Nokia is contributing both Symbian and its S60 platform to the SF; Sony Ericsson and Motorola are contributing the UIQ platform; and NTT DoCoMo is contributing its MOAP platform. Only selected components will be made available initially, and the entire SF platform will not be fully open-source until 2010.

Nokia’s strong experience in open-source software, combined with the extensive distribution reach of SF’s founding members, such as Nokia, Samsung, Motorola, Sony Ericsson, LG and NTT DoCoMo; the maturity level of the Symbian OS, S60, UIQ and MOAP, which form the heart of the SF platform; and the already established developer community supporting the Symbian OS, mean that the SF has all the prerequisites to succeed and dominate the mobile handset market.

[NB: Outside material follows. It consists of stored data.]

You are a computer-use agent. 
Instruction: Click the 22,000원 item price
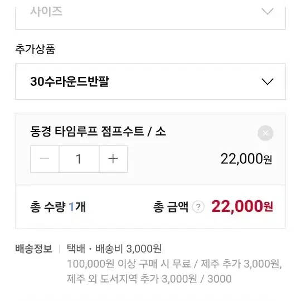coord(246,159)
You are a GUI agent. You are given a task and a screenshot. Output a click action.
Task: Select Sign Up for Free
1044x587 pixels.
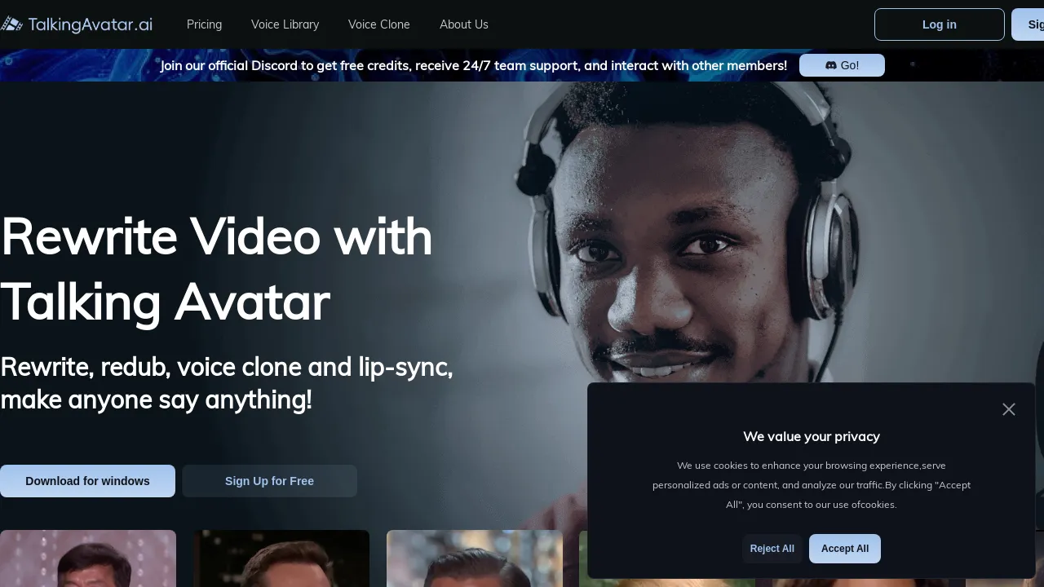point(269,481)
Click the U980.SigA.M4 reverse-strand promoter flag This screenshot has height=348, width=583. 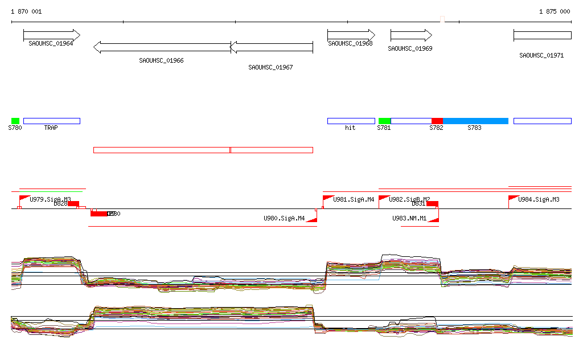[x=311, y=219]
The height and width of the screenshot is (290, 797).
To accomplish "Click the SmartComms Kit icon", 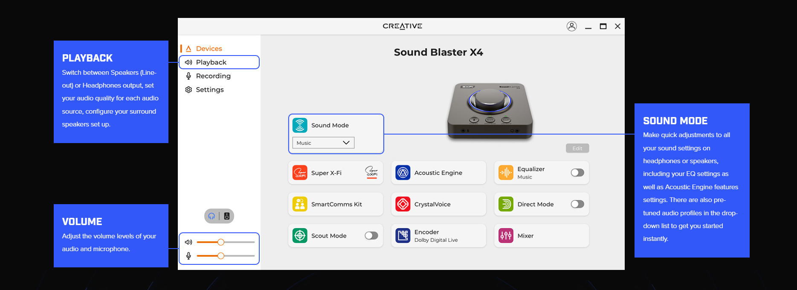I will (x=300, y=204).
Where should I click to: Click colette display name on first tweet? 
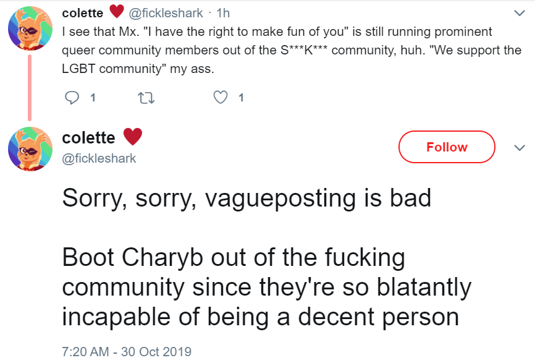coord(83,12)
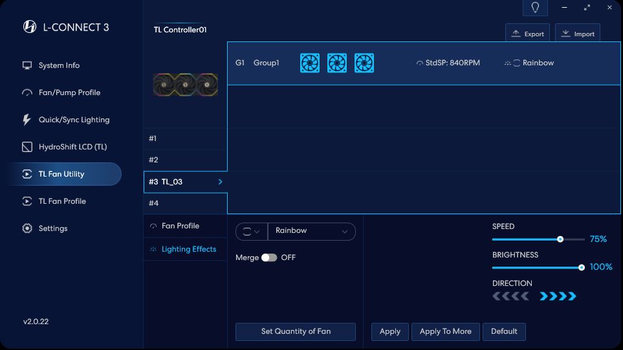This screenshot has width=623, height=350.
Task: Click the third fan icon in Group1
Action: [364, 63]
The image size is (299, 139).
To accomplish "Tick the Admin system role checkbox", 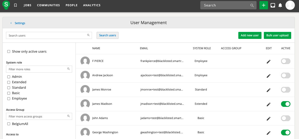I will (x=9, y=77).
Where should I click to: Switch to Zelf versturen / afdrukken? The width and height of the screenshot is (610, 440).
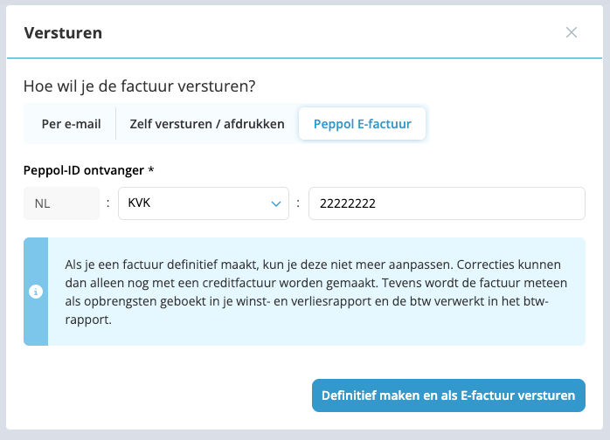click(x=207, y=124)
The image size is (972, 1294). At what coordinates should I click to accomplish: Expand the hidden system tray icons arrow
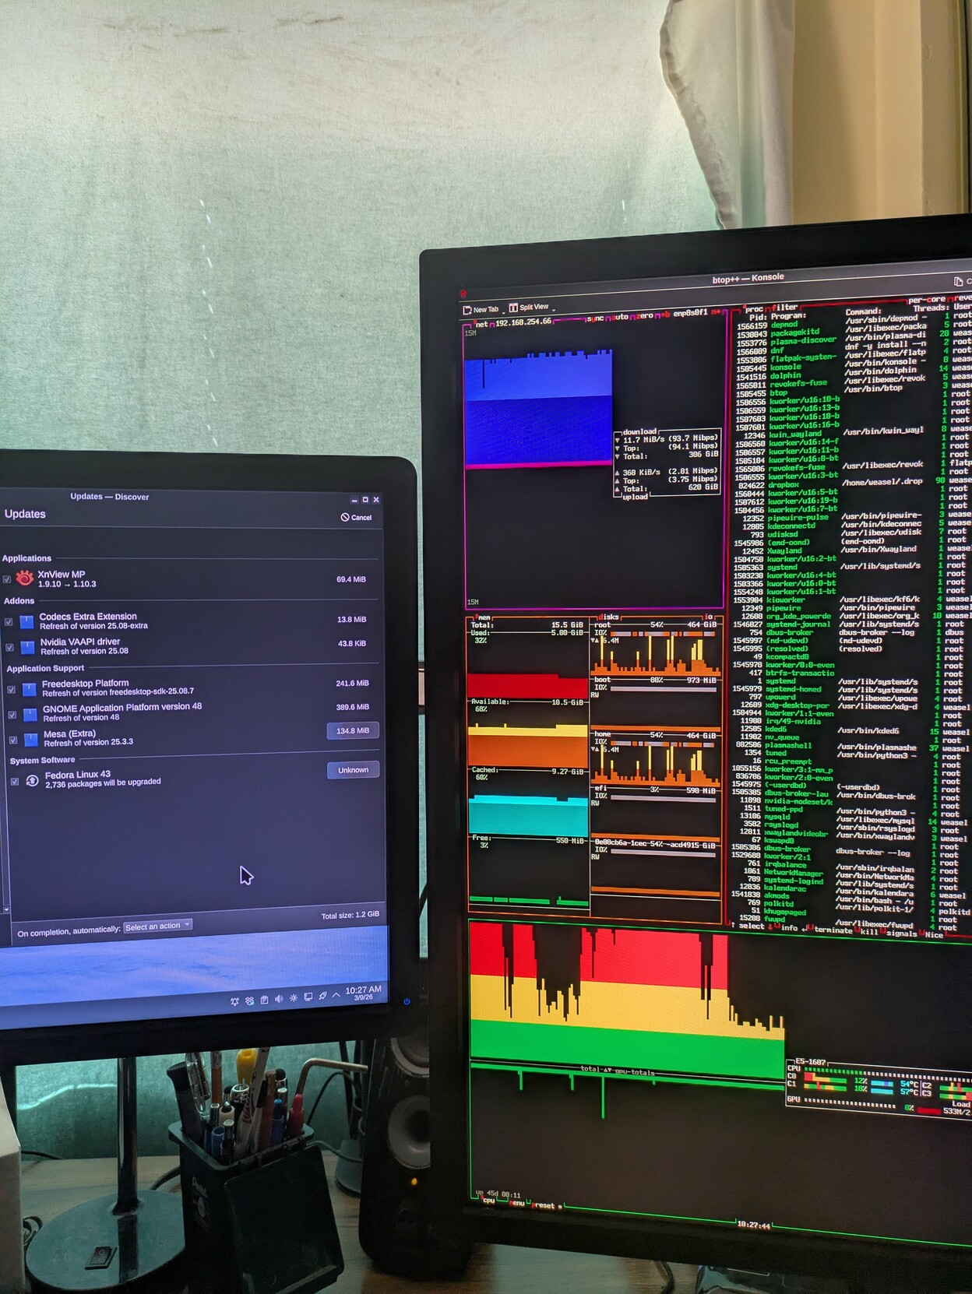pos(336,995)
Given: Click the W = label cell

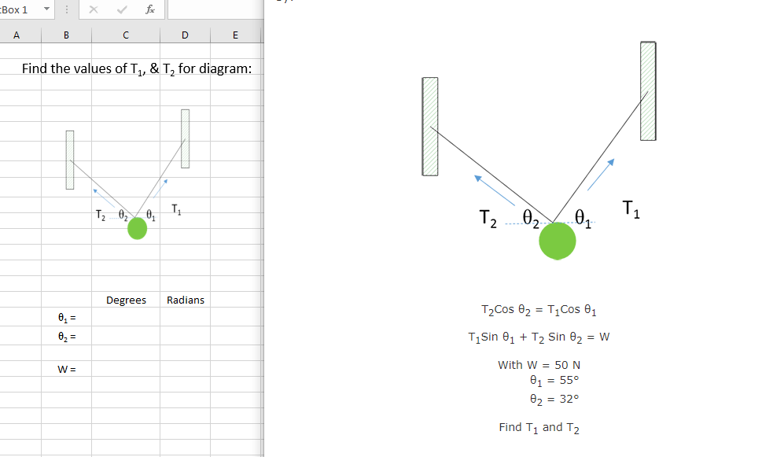Looking at the screenshot, I should pos(66,368).
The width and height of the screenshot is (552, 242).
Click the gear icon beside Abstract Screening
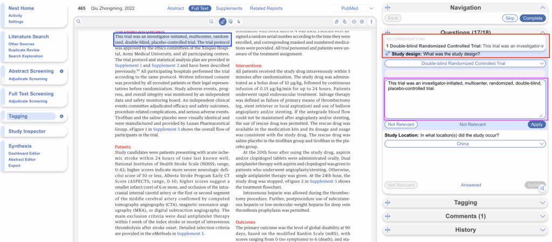click(x=61, y=71)
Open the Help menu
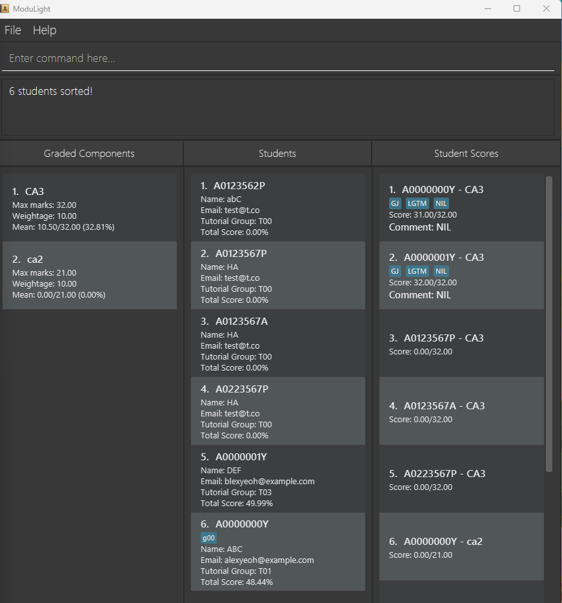This screenshot has height=603, width=562. click(45, 30)
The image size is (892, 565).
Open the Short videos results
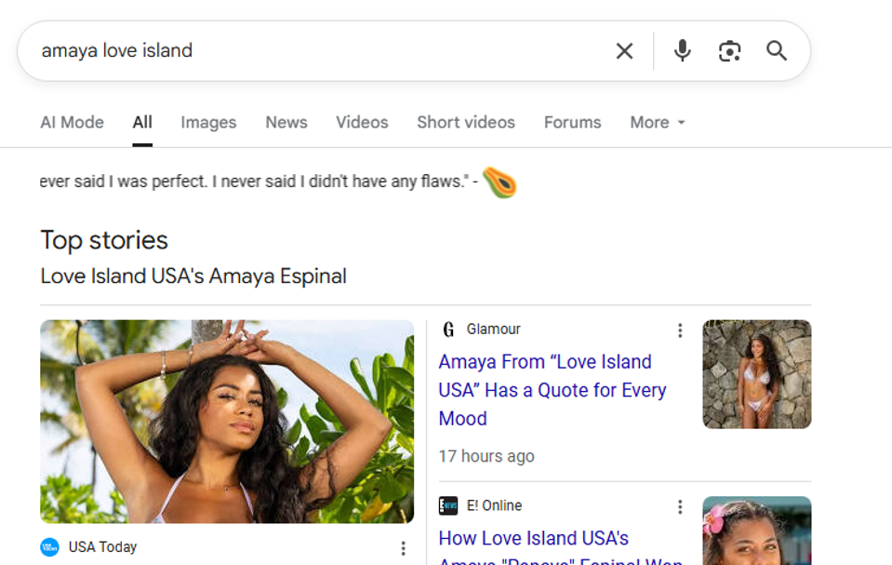tap(465, 122)
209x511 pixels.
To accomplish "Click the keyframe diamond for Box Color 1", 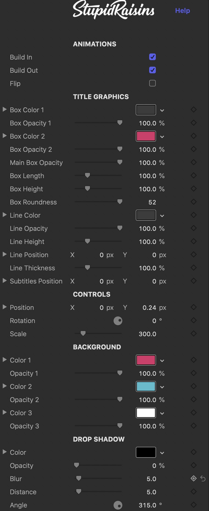I will tap(194, 110).
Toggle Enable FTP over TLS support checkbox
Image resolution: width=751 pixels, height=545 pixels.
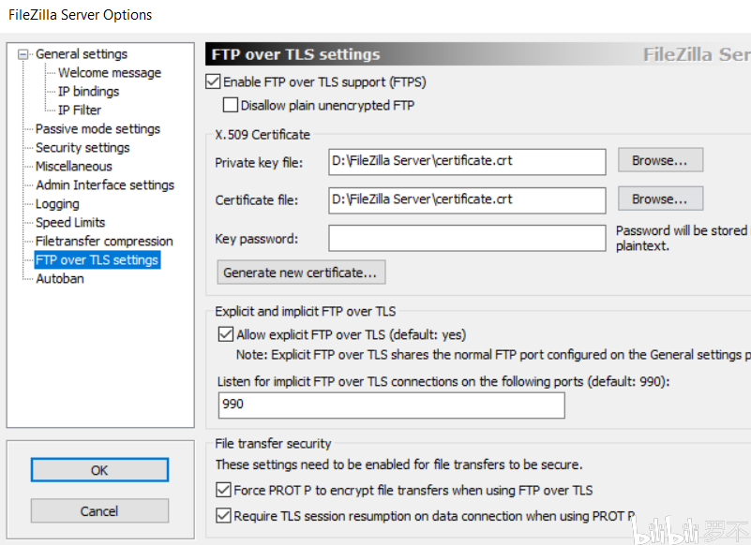[213, 82]
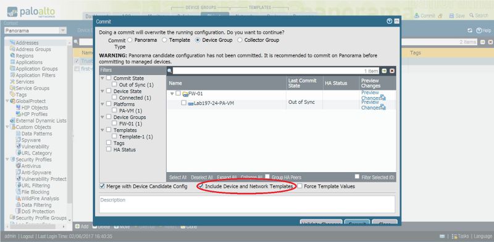Open Preview Changes icon for FW-01
The height and width of the screenshot is (242, 494).
coord(383,97)
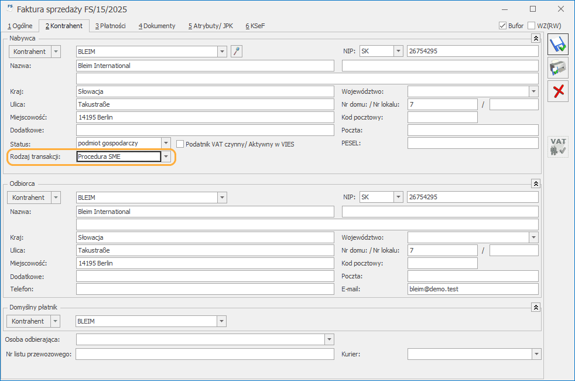The height and width of the screenshot is (381, 575).
Task: Open the Rodzaj transakcji dropdown
Action: coord(166,157)
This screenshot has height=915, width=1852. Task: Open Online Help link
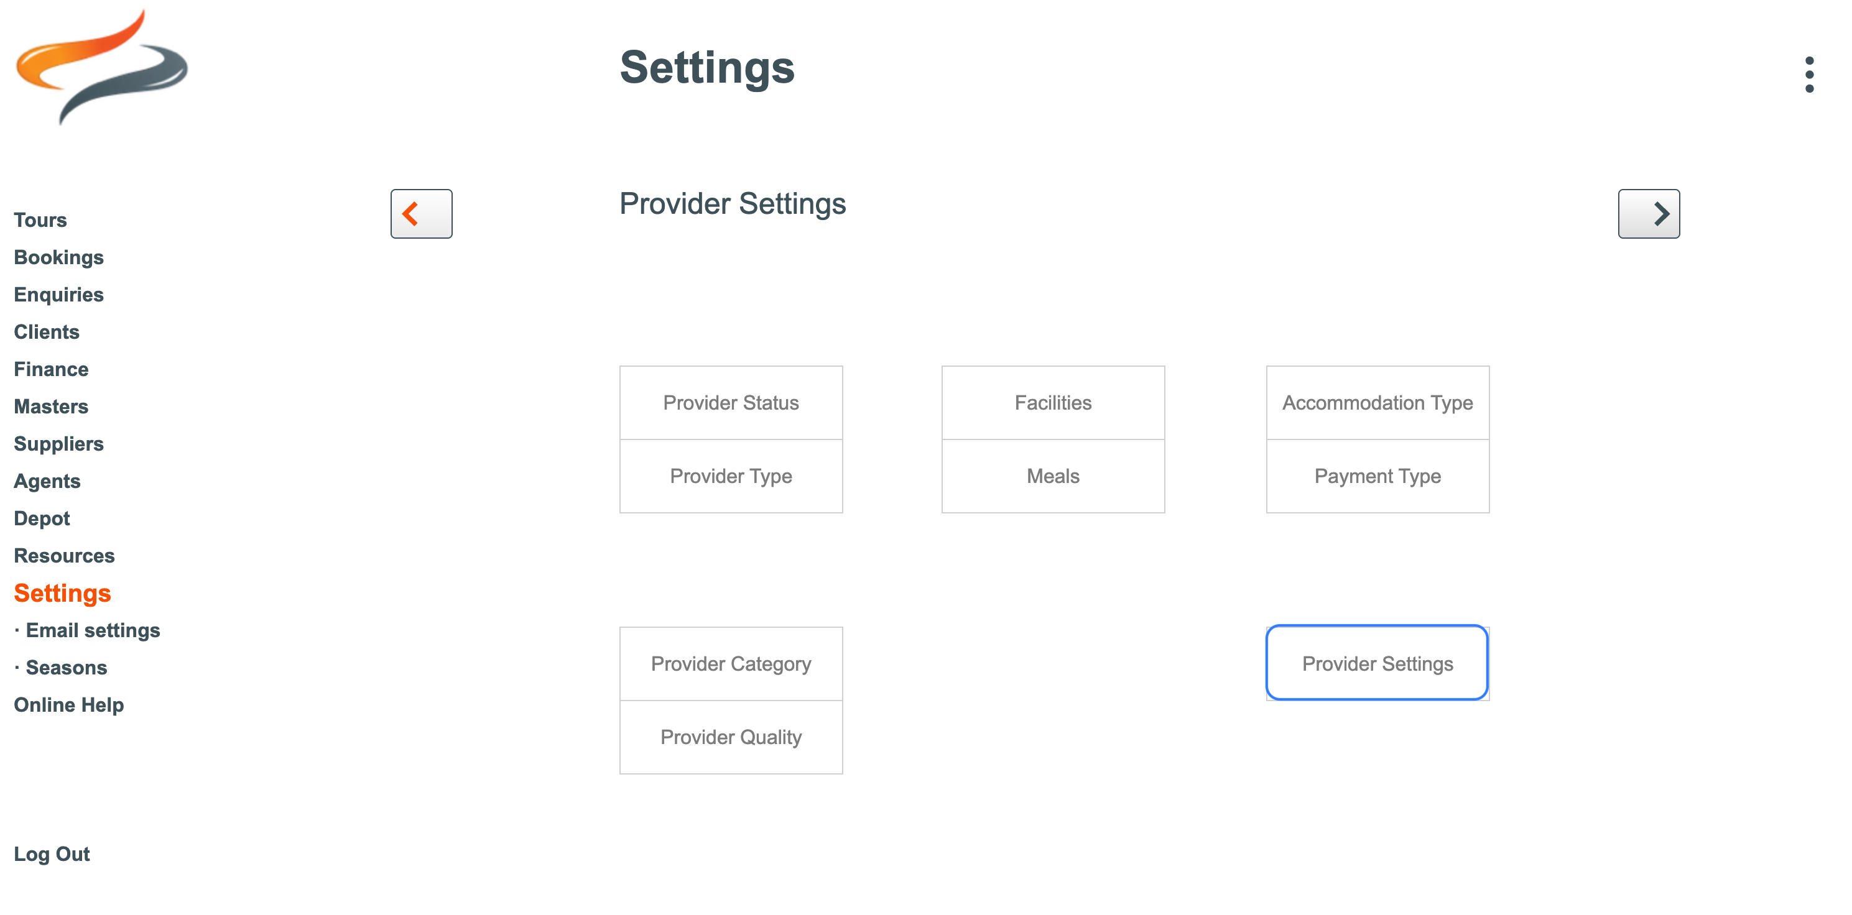pos(69,705)
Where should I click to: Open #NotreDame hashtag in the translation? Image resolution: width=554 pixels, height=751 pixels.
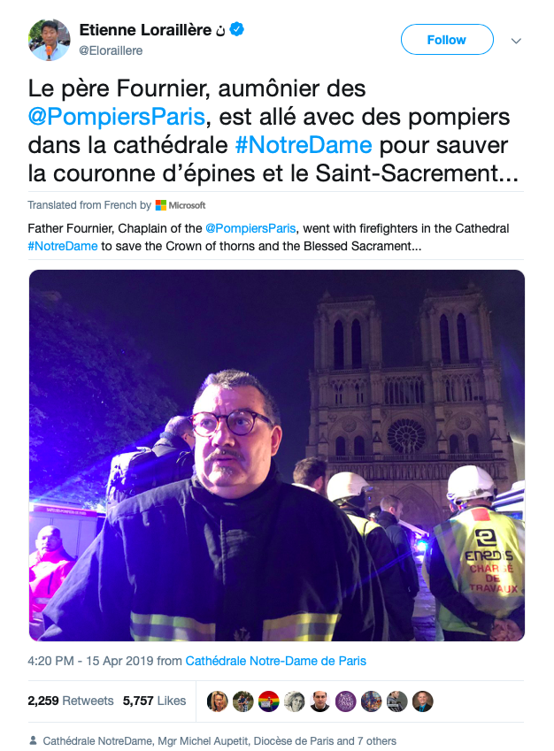coord(63,246)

It is worth noting that some SF mobile operator members, including NTT DoCoMo, AT&T and Vodafone, are also members of LiMo and/or the OHA. This implies that these members are willing to use the new open-source-based Symbian, OHA’s Android and the LiMO platform in different segments of their portfolio. But Informa says that at this early stage of open-source development, mobile operators are testing and experimenting with the capabilities of different platforms before making any decision to use only one or two OSes. In this highly competitive market, operators might prefer to develop offerings that use an advanced and established open-source framework, such as Symbian, rather than immature platforms, such as LiMo or OHA’s Android, which still have to prove that they can live up to their promises.

The creation of the SF will also put significant pressure on Microsoft to partly or fully open the source of its Windows Mobile OS, the current main competitor to Symbian OS. Other competitors, such as RIM and Apple, might also want to make their platforms open-source to spur innovation and attract application development for their respective OSes.

The contribution of the S60, UIQ and MOAP will be critical to the success of the SF. Although the three platforms compete for the same market and it will take some time to harmonize them, the combination of their respective strengths could lead to the creation of a strong platform with considerable mix-and-match possibilities to fulfill the requirements of different market segments. If the SF manages to combine the best assets of the S60 in supporting advanced features and functionalities, UIQ’s touch-screen and advanced graphic potential and MOAP’s flexibility in supporting different mobile services, it will be tough indeed for other open-source frameworks to match the capabilities of such a platform.

Taking Symbian and its supporting UIs to the open-source environment could give the platform greater flexibility and increased modularity, enabling it to adapt to different market requirements and enabling its vendors and operators to differentiate themselves from the competition. At the same time, the creation of many variants of Symbian could lead to the fragmentation of the platform. A similar situation has prevented Linux from gaining momentum in the mobile market and Java from achieving its aim of working on all devices.

If fragmentation and the resulting interoperability problems are not resolved at an early stage, they will hold back application development, because developers will be required to port their applications to different OS variants. This is not economically viable for many small developers and can discourage innovation. Problems with interoperability can also prevent users of different variants from sharing their experiences.

In short, the creation of the Symbian Foundation marks the start of an exciting era that will completely change the landscape of the mobile-terminal-software industry. Developments that take place between now and 2009 or 2010 will determine the winners and losers in this important and growing market.